> **DATASET**:
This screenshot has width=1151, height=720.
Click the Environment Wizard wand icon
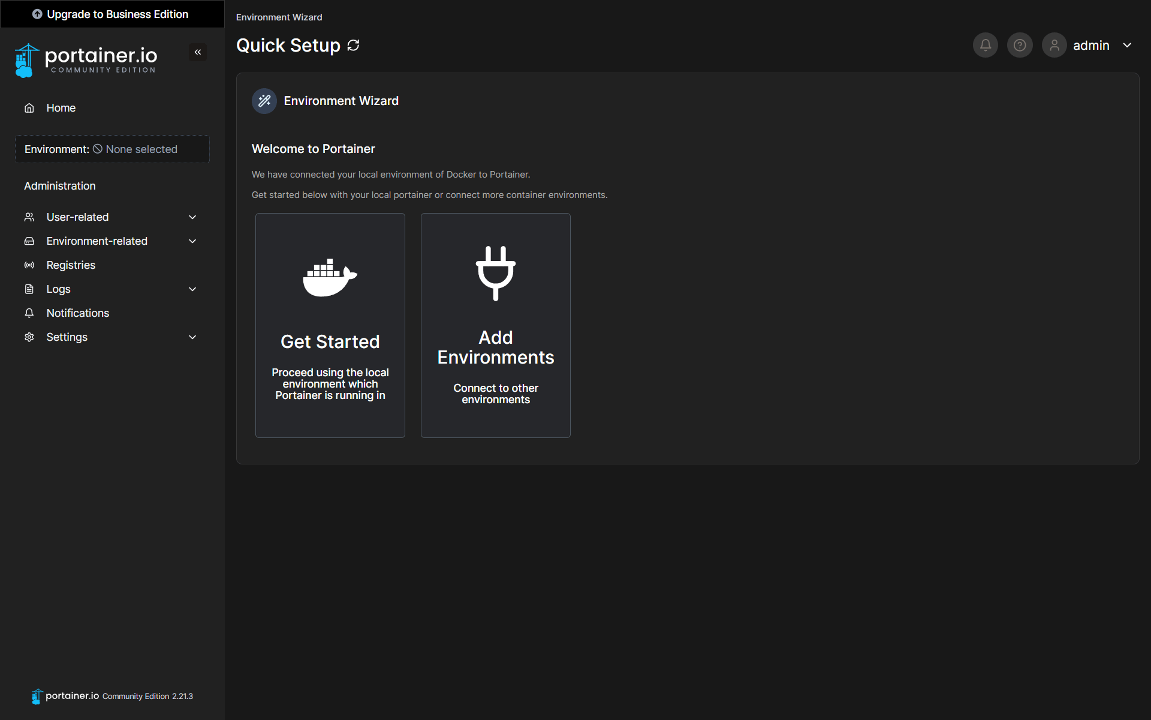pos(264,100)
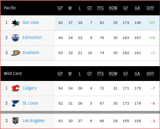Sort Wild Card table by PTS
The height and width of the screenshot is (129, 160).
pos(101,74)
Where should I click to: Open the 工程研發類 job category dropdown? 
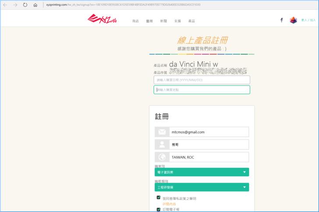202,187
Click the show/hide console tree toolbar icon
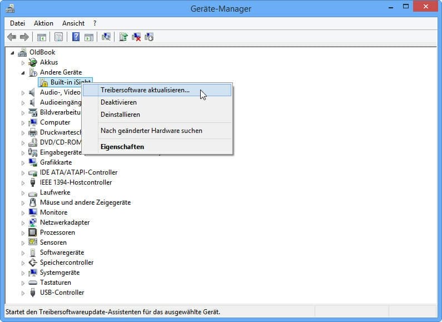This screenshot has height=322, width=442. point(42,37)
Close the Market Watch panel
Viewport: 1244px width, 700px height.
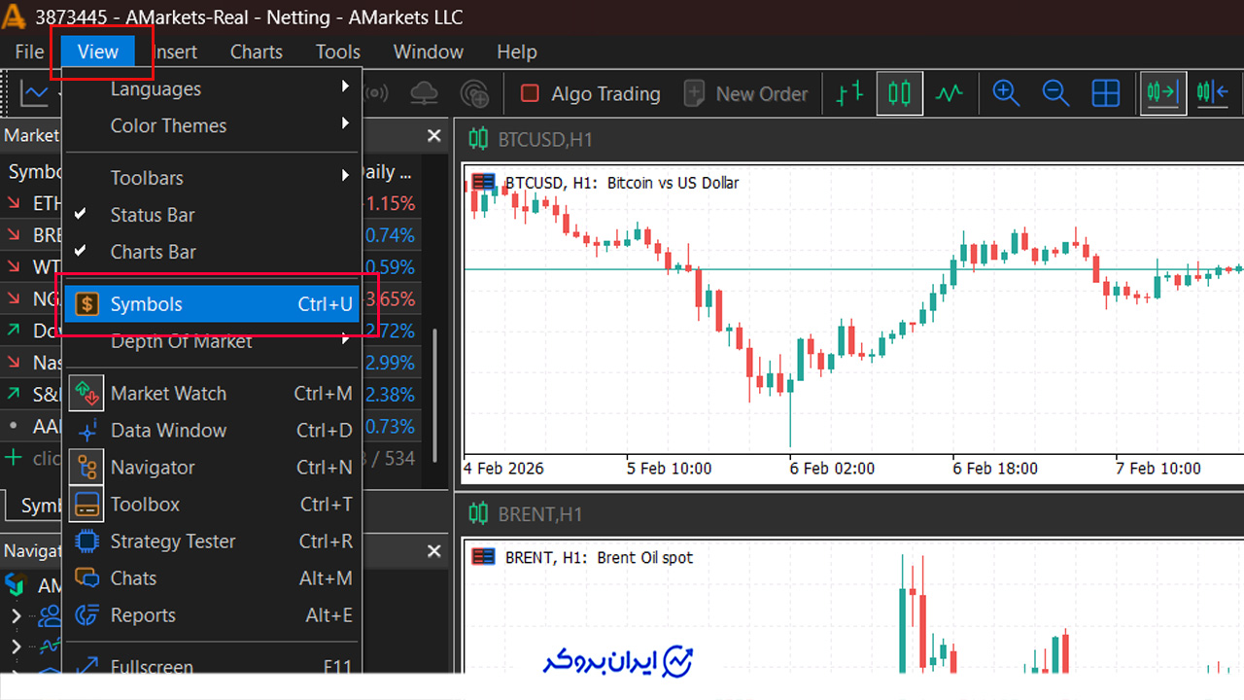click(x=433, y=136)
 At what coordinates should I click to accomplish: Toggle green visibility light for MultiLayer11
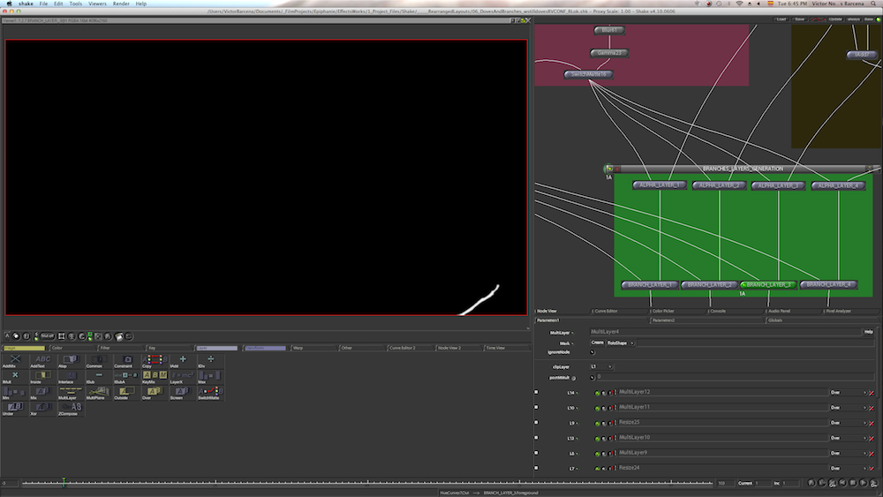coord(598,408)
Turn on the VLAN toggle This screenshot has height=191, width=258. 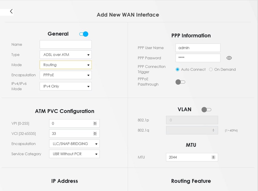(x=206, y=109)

> **WHAT TO PRODUCE**:
Nothing but the lines from the beginning of the material above through the line containing "Close the Market Watch panel" should appear in the answer, copied exactly and free of pictures.

> **ANSWER TO THIS PROBLEM**:
This screenshot has width=1151, height=720.
Click the Environment Wizard wand icon
pos(264,100)
Sort Wild Card table by PTS
The height and width of the screenshot is (129, 160).
pos(101,74)
Where should I click to: Open the 工程研發類 job category dropdown? 
202,187
Click the show/hide console tree toolbar icon
This screenshot has height=322, width=442. point(42,37)
Close the Market Watch panel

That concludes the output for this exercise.